%%

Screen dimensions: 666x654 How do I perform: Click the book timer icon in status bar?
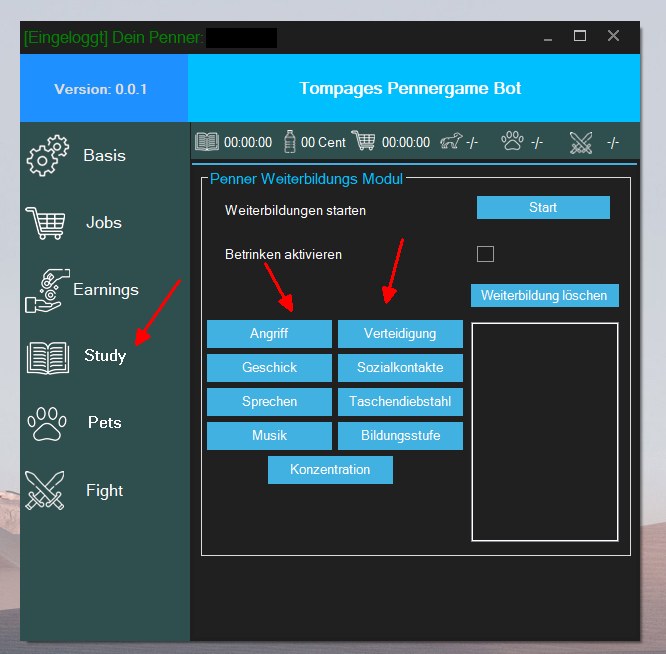click(207, 142)
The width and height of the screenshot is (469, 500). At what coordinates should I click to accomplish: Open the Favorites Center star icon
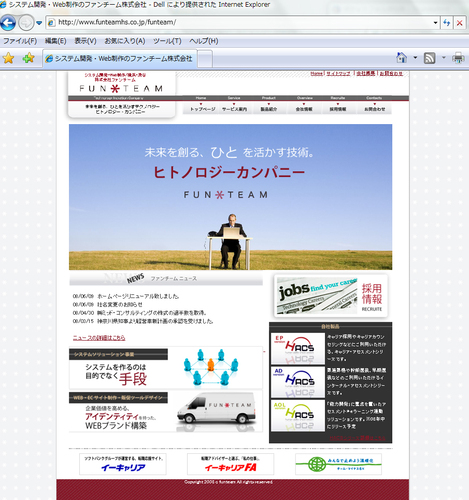tap(8, 58)
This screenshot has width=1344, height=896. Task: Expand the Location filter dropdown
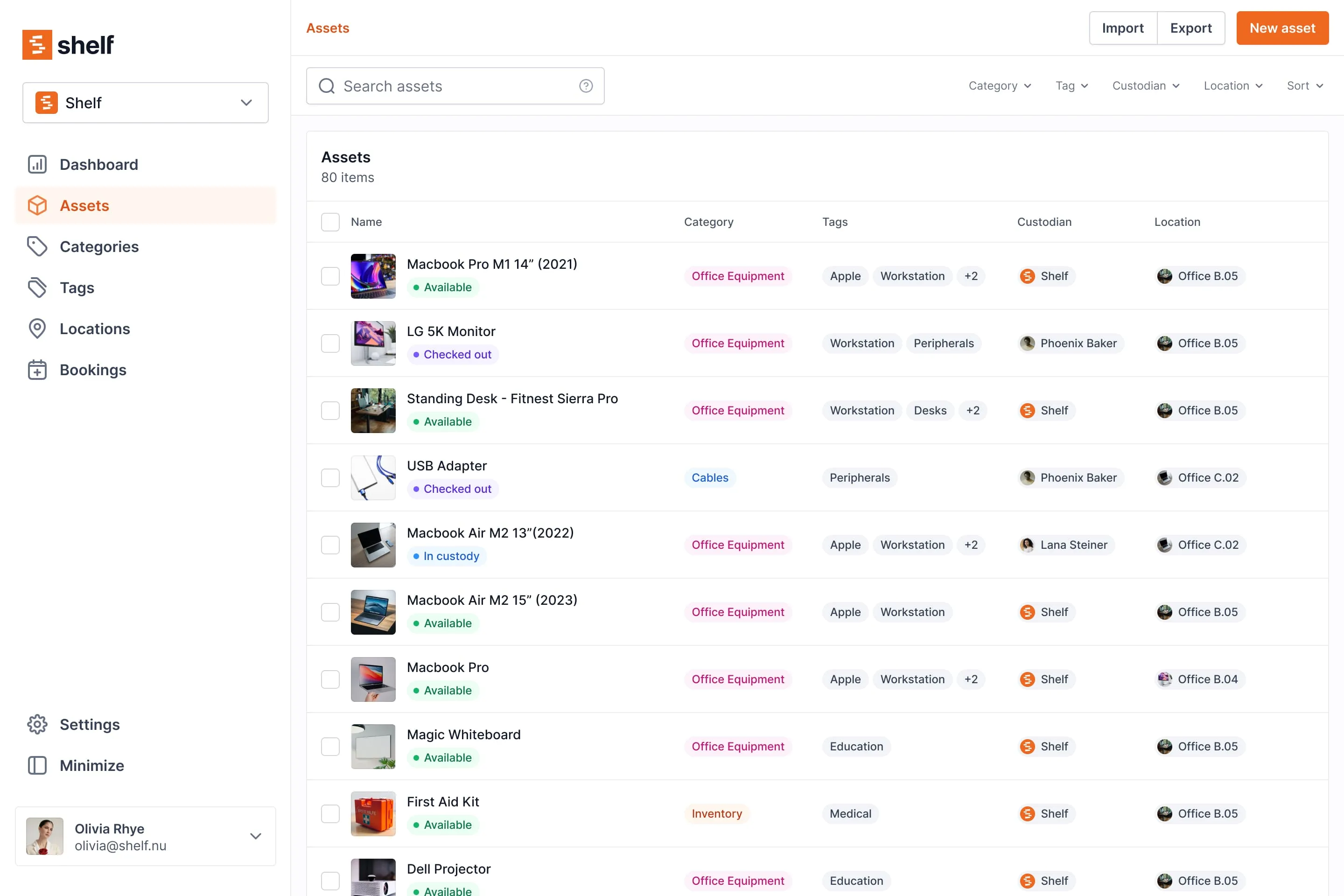[1233, 85]
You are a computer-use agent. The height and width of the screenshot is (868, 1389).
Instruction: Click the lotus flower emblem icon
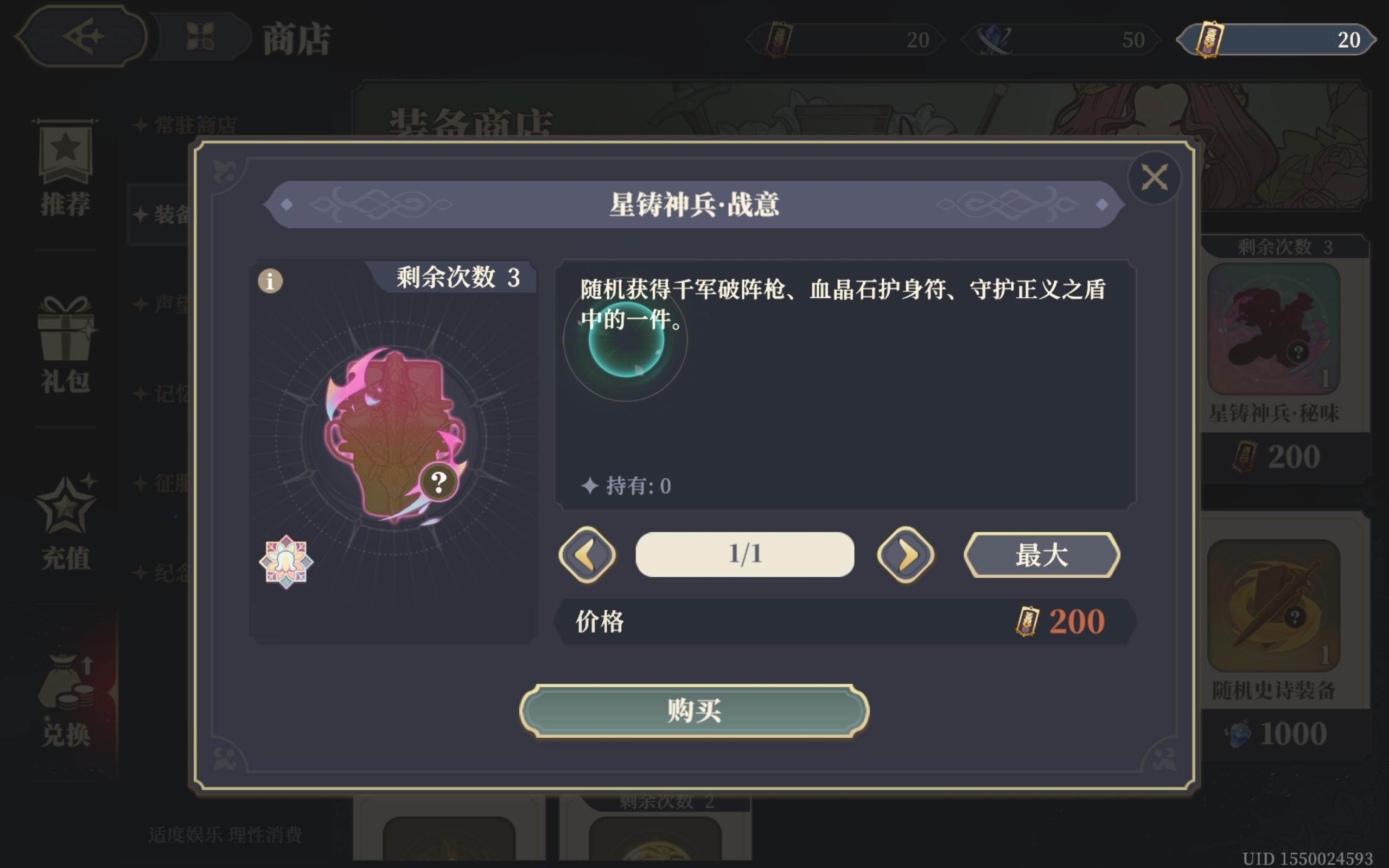point(286,561)
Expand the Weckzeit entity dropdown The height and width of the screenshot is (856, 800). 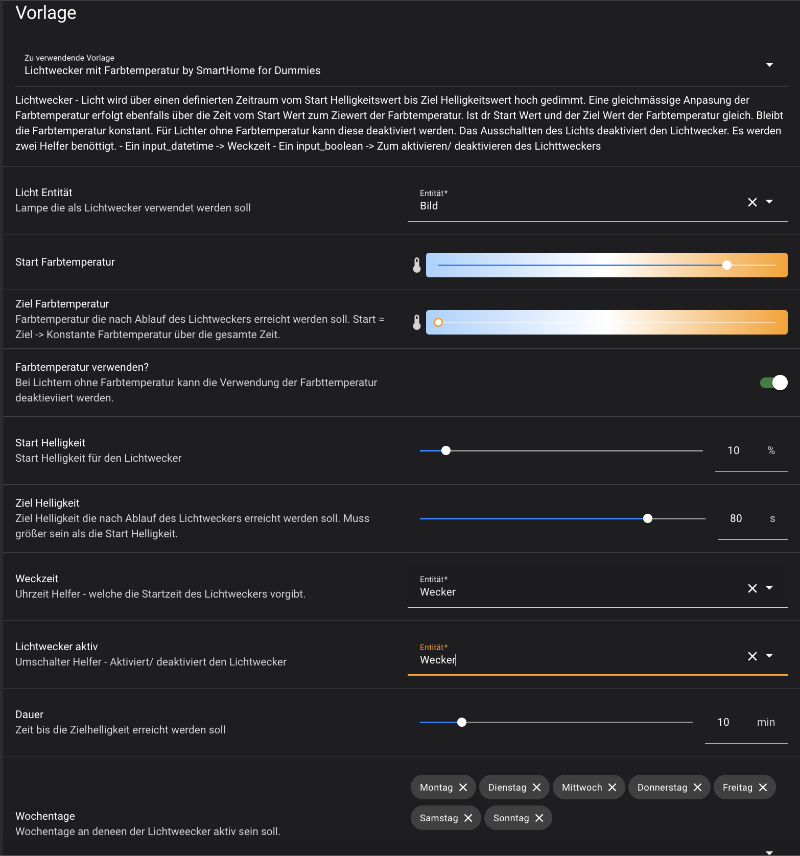(770, 588)
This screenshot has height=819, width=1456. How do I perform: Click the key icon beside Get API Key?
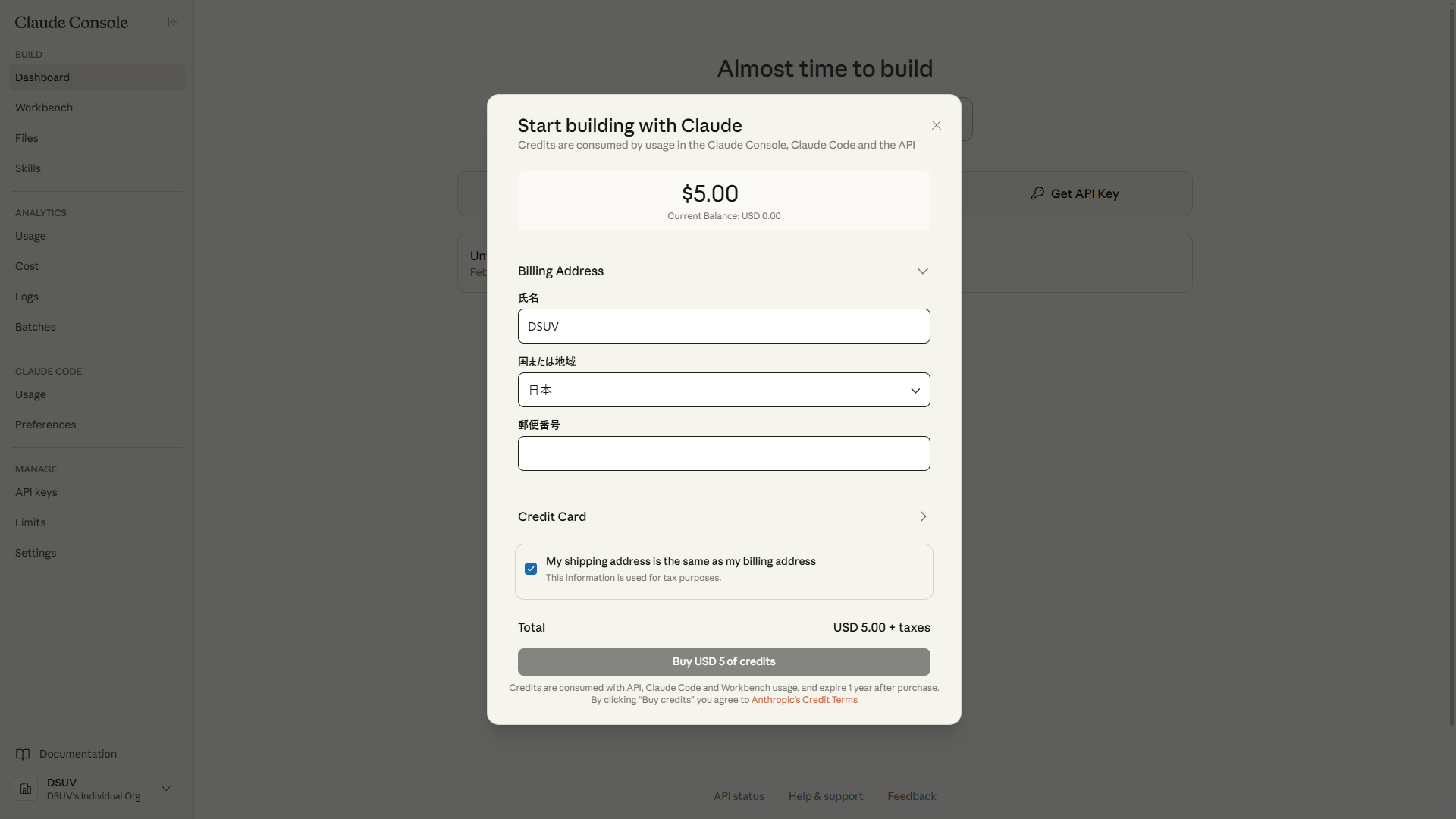click(1037, 193)
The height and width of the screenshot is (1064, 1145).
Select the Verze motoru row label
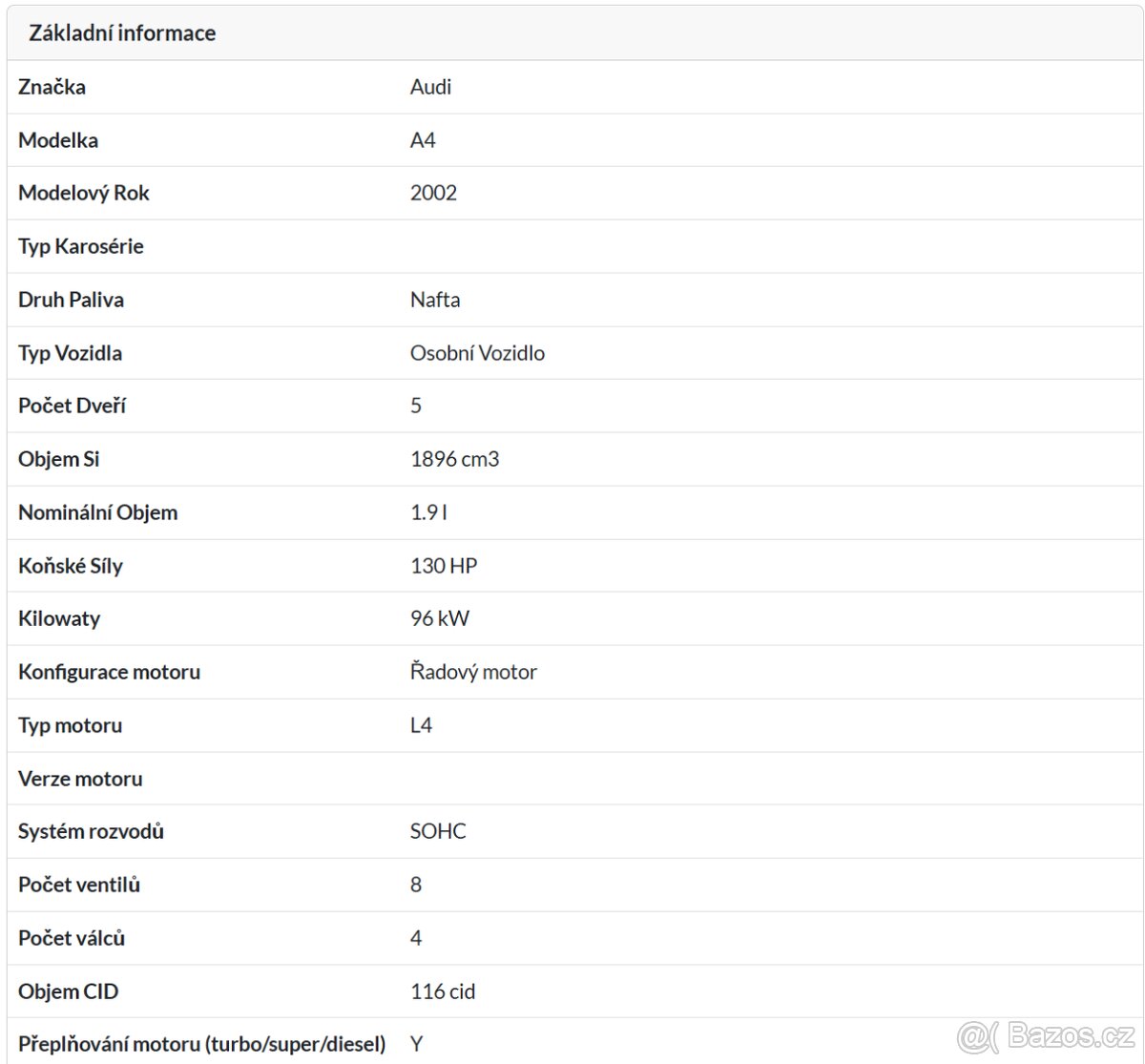point(80,779)
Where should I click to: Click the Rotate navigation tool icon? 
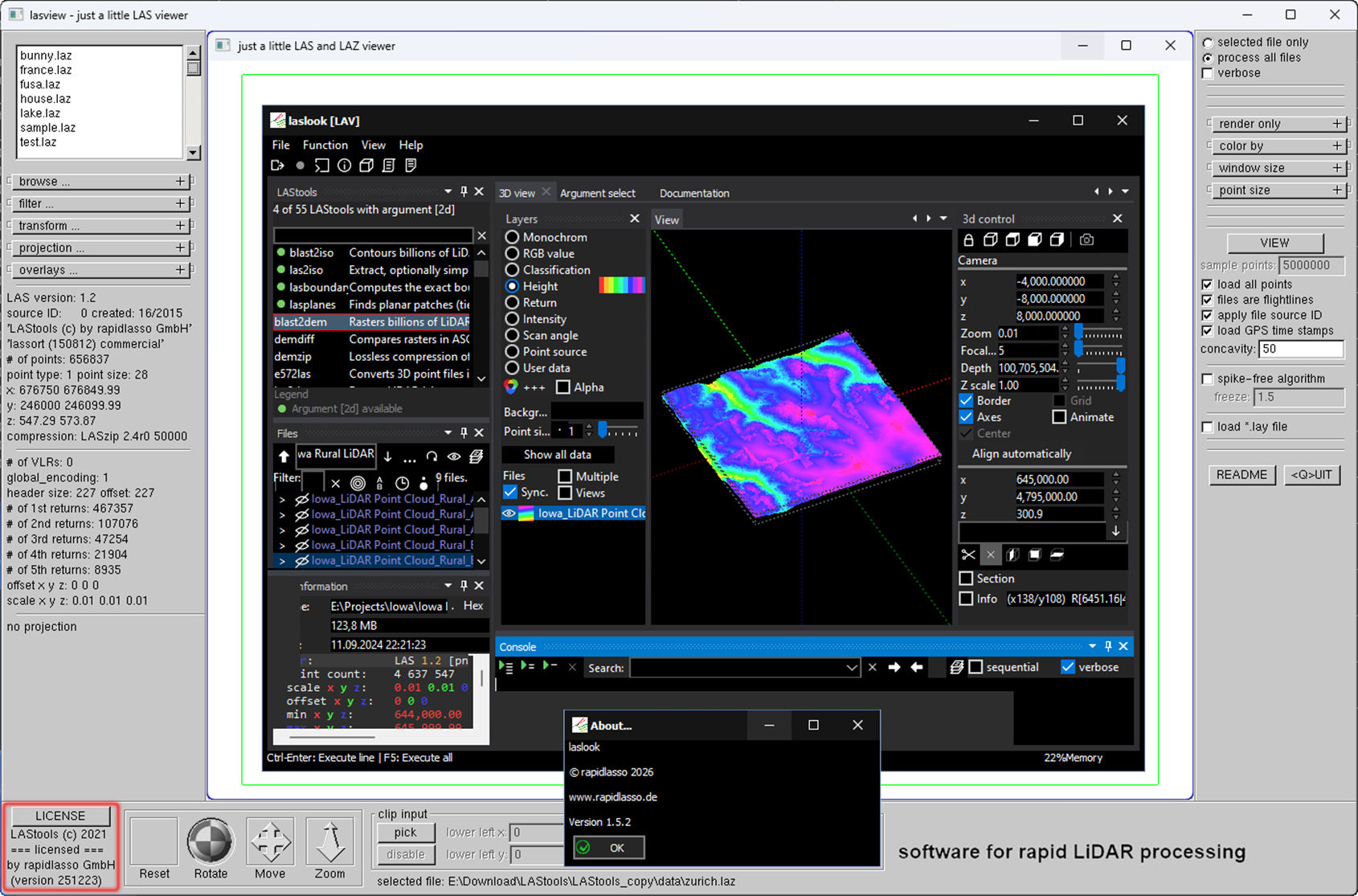(x=210, y=842)
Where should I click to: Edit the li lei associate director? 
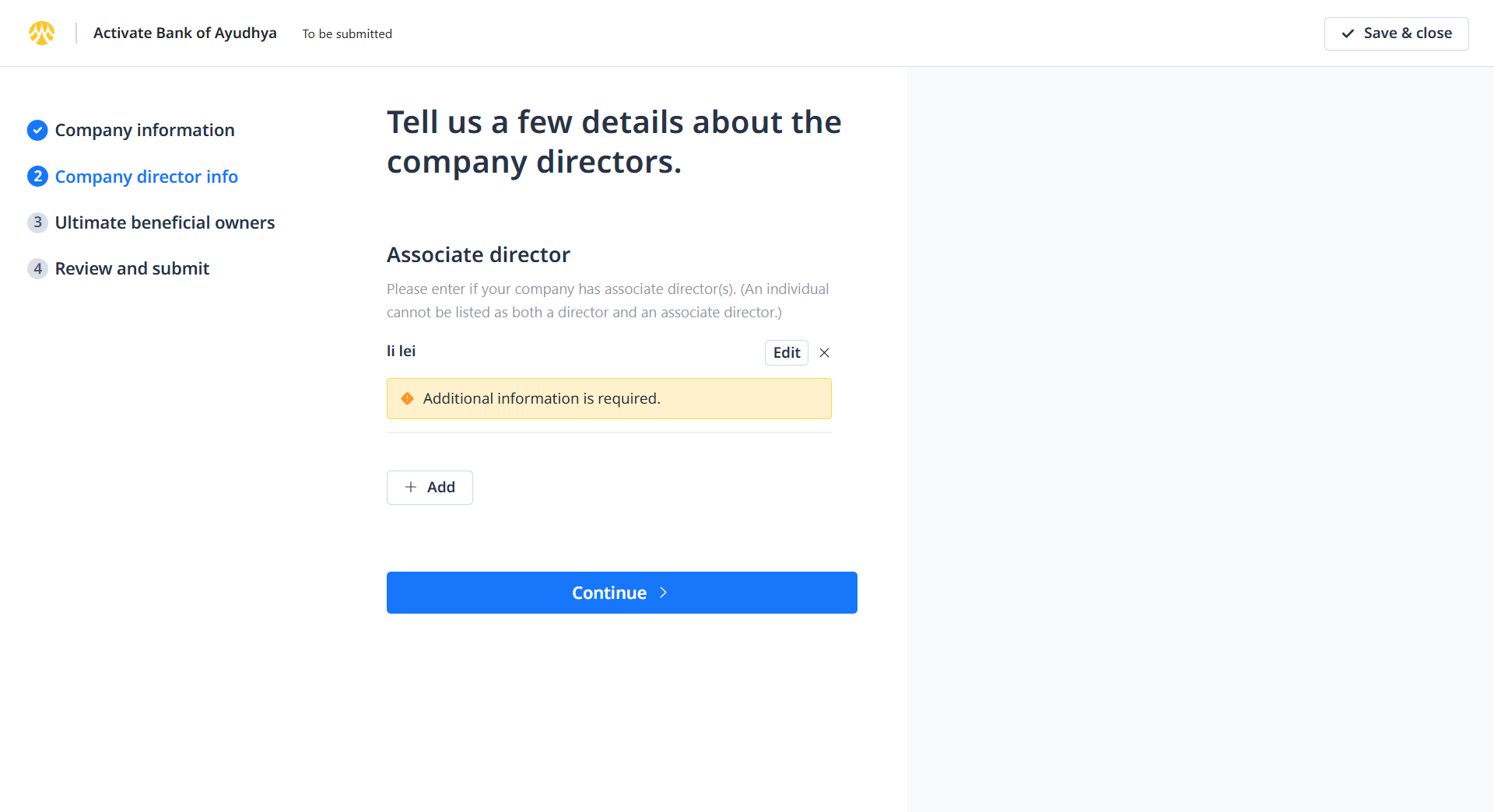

%%

About this task
This task calls for the lines from the line holding "Where should I click to: Click" through the last line above, restated word for word with both ends included and the pictures dropped.

Exercise result
Where should I click to: Click the Rotate navigation tool icon? 
(x=210, y=842)
Where should I click to: Edit the li lei associate director? 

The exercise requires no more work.